Sun, Jun 15, 2003 - Page 3 News List

DPP decries Soong's proposal

POWER PLAY Critics charge that the PFP chairman's plan to serve as an inter-governmental coordinator highlights his desire to control the pan-blue alliance

By Chang Yun-Ping  /  STAFF REPORTER

While PFP Chairman James Soong (宋楚瑜) said on Friday that he is willing to settle for acting as a chief inter-governmental coordinator instead of premier, the DPP yesterday dismissed Soong's proposal as a power grab.

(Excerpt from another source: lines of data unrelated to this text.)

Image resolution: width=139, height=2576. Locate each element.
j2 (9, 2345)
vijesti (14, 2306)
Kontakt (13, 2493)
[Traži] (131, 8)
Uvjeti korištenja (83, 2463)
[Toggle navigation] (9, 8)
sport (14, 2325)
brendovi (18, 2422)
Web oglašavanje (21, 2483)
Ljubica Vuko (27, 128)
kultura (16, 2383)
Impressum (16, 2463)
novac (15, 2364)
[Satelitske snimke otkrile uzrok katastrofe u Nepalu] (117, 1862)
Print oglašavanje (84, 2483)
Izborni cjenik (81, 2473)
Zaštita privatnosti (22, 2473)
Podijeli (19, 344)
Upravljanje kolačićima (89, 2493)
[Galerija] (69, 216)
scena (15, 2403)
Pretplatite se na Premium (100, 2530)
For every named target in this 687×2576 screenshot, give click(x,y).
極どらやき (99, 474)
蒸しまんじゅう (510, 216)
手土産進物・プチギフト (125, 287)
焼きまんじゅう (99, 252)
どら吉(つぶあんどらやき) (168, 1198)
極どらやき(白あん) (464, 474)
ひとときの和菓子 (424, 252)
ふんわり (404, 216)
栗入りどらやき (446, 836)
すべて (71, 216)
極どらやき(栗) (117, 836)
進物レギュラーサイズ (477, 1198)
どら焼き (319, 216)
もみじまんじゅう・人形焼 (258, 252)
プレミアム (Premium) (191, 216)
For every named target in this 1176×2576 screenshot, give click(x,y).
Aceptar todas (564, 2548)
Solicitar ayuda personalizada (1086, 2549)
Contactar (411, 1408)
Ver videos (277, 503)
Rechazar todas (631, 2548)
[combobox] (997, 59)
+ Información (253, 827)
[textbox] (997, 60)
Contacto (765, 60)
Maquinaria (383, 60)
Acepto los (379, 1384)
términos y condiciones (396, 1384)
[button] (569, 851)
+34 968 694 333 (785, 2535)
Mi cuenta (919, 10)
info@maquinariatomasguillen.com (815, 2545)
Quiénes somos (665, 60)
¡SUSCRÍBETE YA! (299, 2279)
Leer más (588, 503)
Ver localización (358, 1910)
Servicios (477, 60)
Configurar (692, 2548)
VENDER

Soong said that he doesn't necessarily need to assume the job of premier to serve the country, but he is willing to act as a chief inter-governmental coordinator to bridge differences between the administrative and legislative branches should the pan-blue alliance win next year's presidential election.

In an interview with a cable television station last Friday, Soong admitted publicly for the first time that he and KMT Chairman Lien Chan (連戰) had discussed, prior to announcing their joint presidential bid, the possibility of having Soong serve as both vice president and premier.

Soong said the offer was suggested by Control Yuan President Wang Tso-jung (王作榮), a member of the KMT's old guard, while Lien consulted him about his possible role in the administration.

Soong said he understands the pitfalls of taking on the two jobs.

"I have never asked for the premiership from Lien or the KMT, because I well understand it is a controversy in the Constitution to serve concurrently as vice president and premier," he said.

"Furthermore, I believe that as long as detailed and proper coordination is carried out before the implementation of policies, any difficult task can be solved."

The DPP said that Soong's proposal of being a chief coordinator showed his desire to dominate the pan-blue alliance.

DPP Vice Secretary-General Lee Ying-yuan (李應元) said there is no job of chief coordinator outlined in the Constitution and that such a term created by Soong conforms to neither the Cabinet system nor the presidential system.

"It is just a James Soong system, which overrides the power of the president," Lee said.

DPP legislative caucus whip Chen Chin-jun (陳景峻) yesterday said that, according to Article 44, Chapter Four, of the Constitution, the president may call a meeting to consult with the presidents of the five branches of government in the event of disputes between two or more of the branches.

"Therefore, the authority to coordinate the operation between the government's administrative and legislative departments rests with the president. The vice president is simply a back-up national leader," Chen said.

"Soong's intention to serve as chief inter-governmental coordinator is inconsistent with the Constitution and would virtually turn the country into a vice-presidential system," Chen said.

Reacting to the DPP's criticism, PFP spokesperson Huang Yih-jiau (黃義交) said that although the Constitution says the president has the power to coordinate disputes between the five branches, the Constitution doesn't prohibit the vice president from doing so.

"Furthermore, if the vice president can act under the authorization of the president to perform his good coordination skills, which shows his dedication to contribute to the country, why not let him?" Huang said.

Huang said only when the government's system adheres to the political party system can the administration bring out its best performance and thereby live up to public expectations.